Des députés exigent des mesures de protection

Les chefs de groupe parlementaire de plusieurs formations politiques, dont le FLN, le RND, le RCD et le PT, ont expliqué dans leurs interventions que l’Algérie « n’est pas à l’abri, car son économie est basée essentiellement sur des exportations facturées en dollars ».

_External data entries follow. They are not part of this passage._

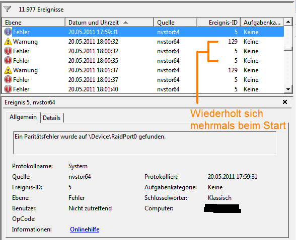Viewport: 296px width, 240px height.
Task: Click the filter funnel icon
Action: (8, 9)
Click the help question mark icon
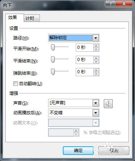This screenshot has width=135, height=161. click(x=111, y=4)
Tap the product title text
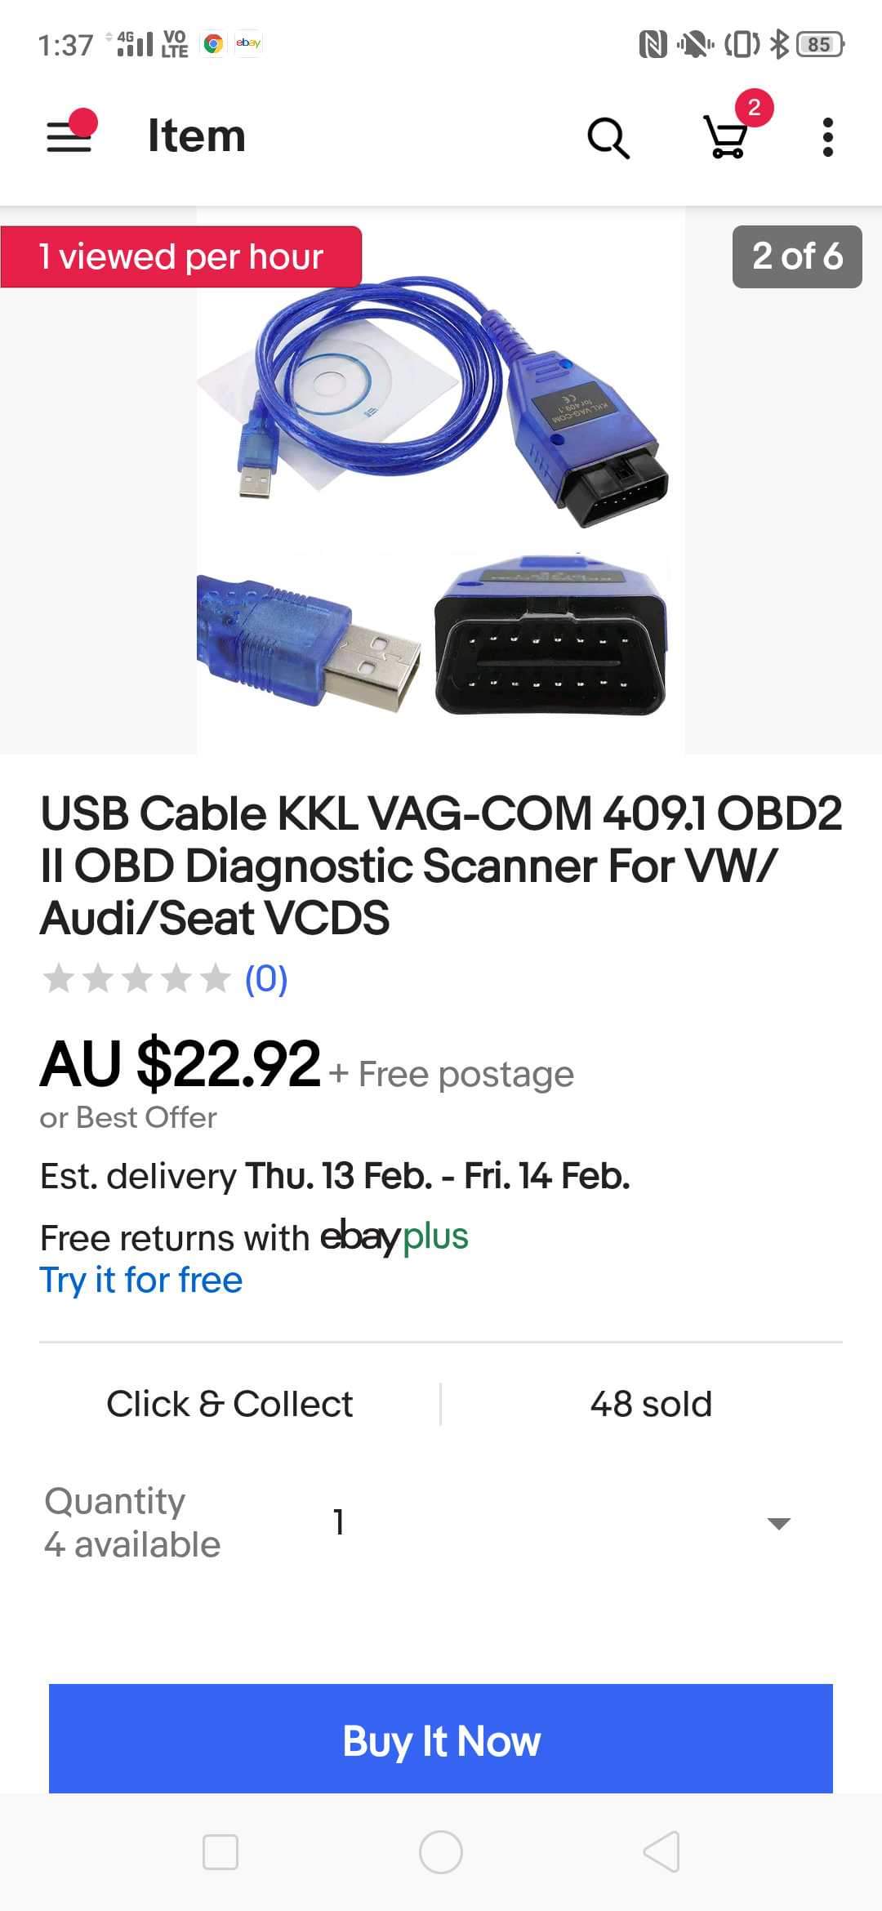This screenshot has height=1911, width=882. tap(441, 866)
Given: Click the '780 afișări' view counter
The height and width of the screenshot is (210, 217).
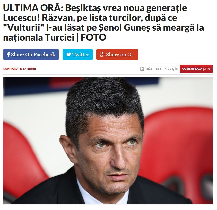Looking at the screenshot, I should pos(171,69).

Les chefs de groupe parlementaire à l’APN ont fait part, samedi soir, lors d’une plénière consacrée à l’examen du projet de loi de finances pour l’année 2009, de la nécessité de prendre des mesures « efficaces » pour préserver l’économie nationale des conséquences de la crise financière mondiale. Selon l’APS, ces parlementaires ont jugé qu’« il est plus qu’urgent de réfléchir sur la façon de protéger l’Algérie d’une crise financière dont les conséquences néfastes ont touché même les économies les plus fortes dans le monde ». Les chefs de groupes parlementaires de plusieurs formations politiques, dont le FLN, le RND, le RCD et le PT, ont expliqué dans leurs interventions que l’Algérie « n’est pas à l’abri, car son économie est basée essentiellement sur des exportations facturées en dollars ». Mme Louisa Hanoune a estimé que les mesures prises par le gouvernement pour faire face à la crise financière mondiale sont « insuffisantes », mettant en garde contre la privatisation des établissements financiers nationaux, à l’image du Crédit populaire d’Algérie.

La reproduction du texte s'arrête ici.